İşin içinde birden fazla bileşen vardır yani. Zamanlama, kaliteli ürün ve ağ etkilerine gerek vardır.

1+1=3 gibi bir şeyden söz ediyoruz aslında.

Yine de ürün, uygulama ya da sunduğunuz servisin olabildiğince çok kişiye ulaşmasını istersiniz.  Bu da A kişisinin sizden kaliteli bir ilk deneyim alıp sizi arkadaşlarına, ailesine ve sosyal medya arkadaşlarına tavsiye etmesiyle mümkündür.

Ne kadar çok kişi sizin hakkınızda konuşursa müşteri edinmek (acquisition) için masrafınız o oranda azalır ve bu da karlılığınızı artırır.

Mutlaka okuyun: Marka Savunuculuğu Nedir?

Buraya kadar her şey revenue, yani kazanç elde etmek için anlatıldı.

İlk 4 aşamayı başarıyla uygularsanız kazanç da doğal olarak gelecektir diyebiliriz.

Kazanç meselesini yazımızın devamında detaylıca izah edeceğiz.

Şimdiye kadar growth hacking sürecindeki temel çerçeveyi ve mantığı öğrenmiş oldunuz.  Başarıya giden yoldaki farklı etmenlerin oynadığı rolü gördünüz.

O halde biraz daha detaya girmenin zamanı geldi.

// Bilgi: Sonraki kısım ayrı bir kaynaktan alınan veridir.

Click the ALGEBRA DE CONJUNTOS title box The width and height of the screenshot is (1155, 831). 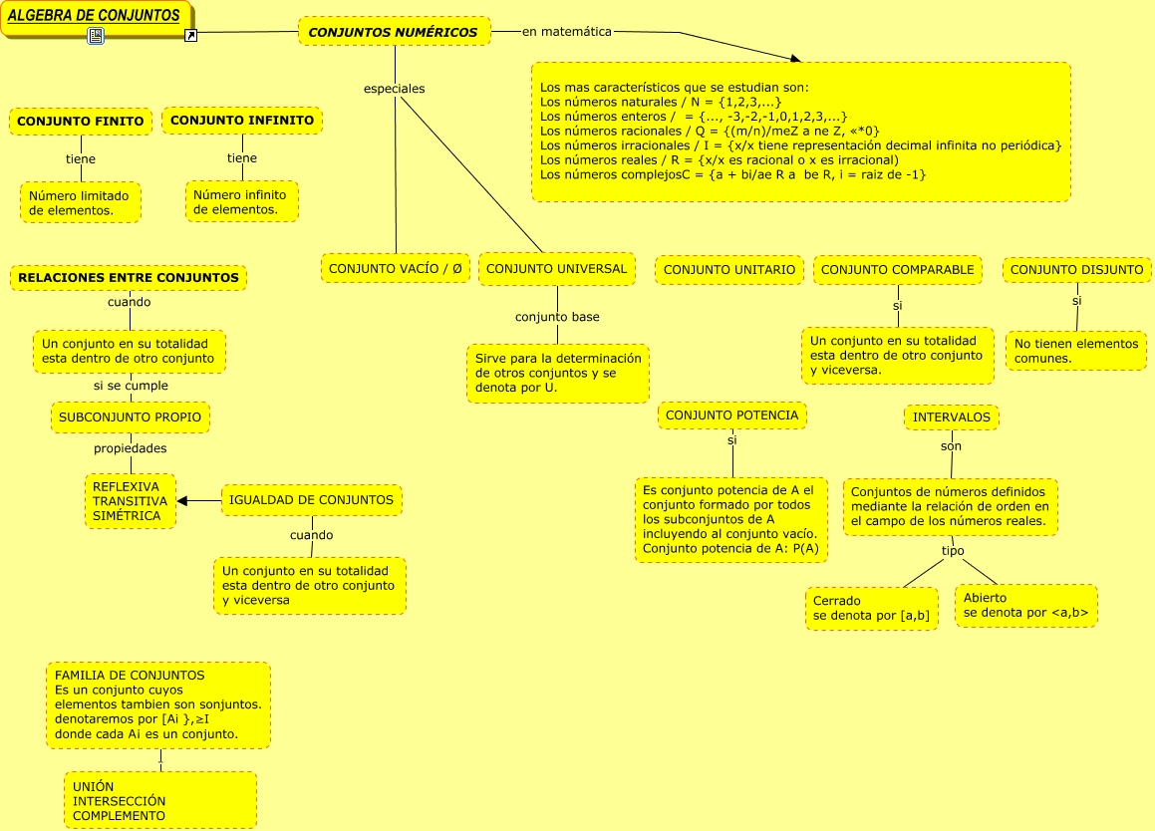pos(95,16)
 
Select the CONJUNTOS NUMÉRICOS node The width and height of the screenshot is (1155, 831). pos(394,32)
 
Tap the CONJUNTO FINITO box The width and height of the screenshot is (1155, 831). pos(81,121)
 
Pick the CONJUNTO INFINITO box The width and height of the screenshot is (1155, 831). pos(242,121)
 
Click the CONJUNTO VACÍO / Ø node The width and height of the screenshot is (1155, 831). pos(396,269)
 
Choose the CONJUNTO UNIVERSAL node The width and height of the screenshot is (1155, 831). pos(556,269)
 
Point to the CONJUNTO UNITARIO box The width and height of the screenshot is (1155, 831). pos(729,270)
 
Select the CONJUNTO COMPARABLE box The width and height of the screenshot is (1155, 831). pos(897,270)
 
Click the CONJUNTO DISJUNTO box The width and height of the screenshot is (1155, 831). pos(1076,270)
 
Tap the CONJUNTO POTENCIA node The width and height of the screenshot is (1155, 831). pos(731,416)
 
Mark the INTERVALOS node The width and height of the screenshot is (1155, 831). pos(952,417)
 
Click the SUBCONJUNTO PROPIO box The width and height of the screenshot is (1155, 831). pos(130,417)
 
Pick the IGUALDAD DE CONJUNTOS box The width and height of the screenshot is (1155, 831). pos(311,500)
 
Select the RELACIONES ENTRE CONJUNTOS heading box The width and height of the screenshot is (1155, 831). pos(129,278)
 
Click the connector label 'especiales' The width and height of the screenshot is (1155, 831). pos(395,89)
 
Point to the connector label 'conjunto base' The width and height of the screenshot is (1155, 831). pos(557,317)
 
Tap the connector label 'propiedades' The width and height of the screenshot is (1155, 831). pos(130,448)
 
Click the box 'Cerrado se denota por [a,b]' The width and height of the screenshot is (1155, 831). pos(871,609)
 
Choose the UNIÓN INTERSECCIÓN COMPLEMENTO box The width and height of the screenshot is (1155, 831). pos(159,801)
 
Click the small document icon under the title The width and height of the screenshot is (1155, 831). pos(96,36)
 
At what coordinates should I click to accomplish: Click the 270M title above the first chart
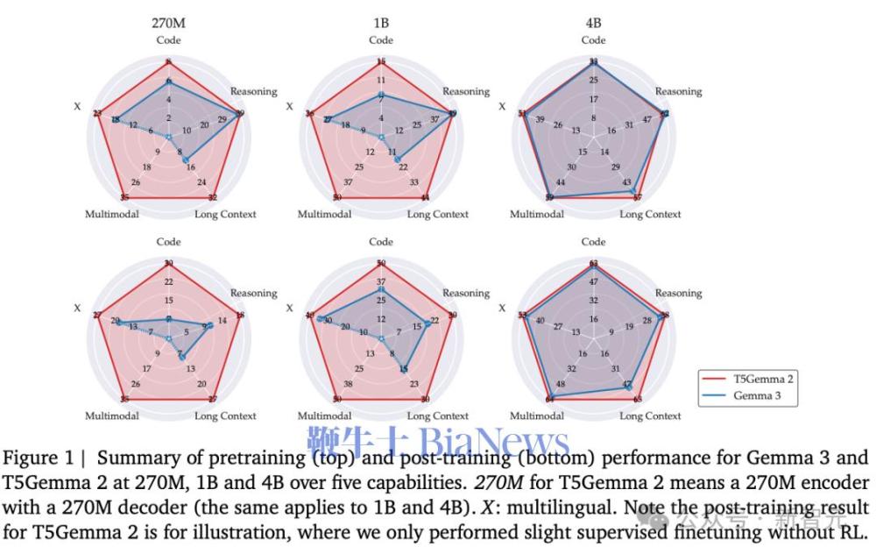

Şimdi bu 5 unsuru daha detaylı ve gerçek örnekler vererek ele alalım.

 

3. Müşteri Edinmeyi Öğrenin

Sean Ellis, growth hacking kavramını yaratmış olabilir ama bu kavram Eric Ries tarafından yaygınlaştırıldı.

Yalın Girişim (lean startup) adlı kitabı çıkmadan önce temel growth hacking fikirleri sadece teknoloji ve yazılım dünyasındaki topluluklar arasında konuşuluyordu.

Eric Ries ise yazdığı kitapla bu kavramı tüm sektörlerde uygulanabilecek bir hale dönüştürdü.

Yalın Girişim adlı bu kitapta bir şirketin büyümesini sağlayan 3 temel itici güçten bahsedilir.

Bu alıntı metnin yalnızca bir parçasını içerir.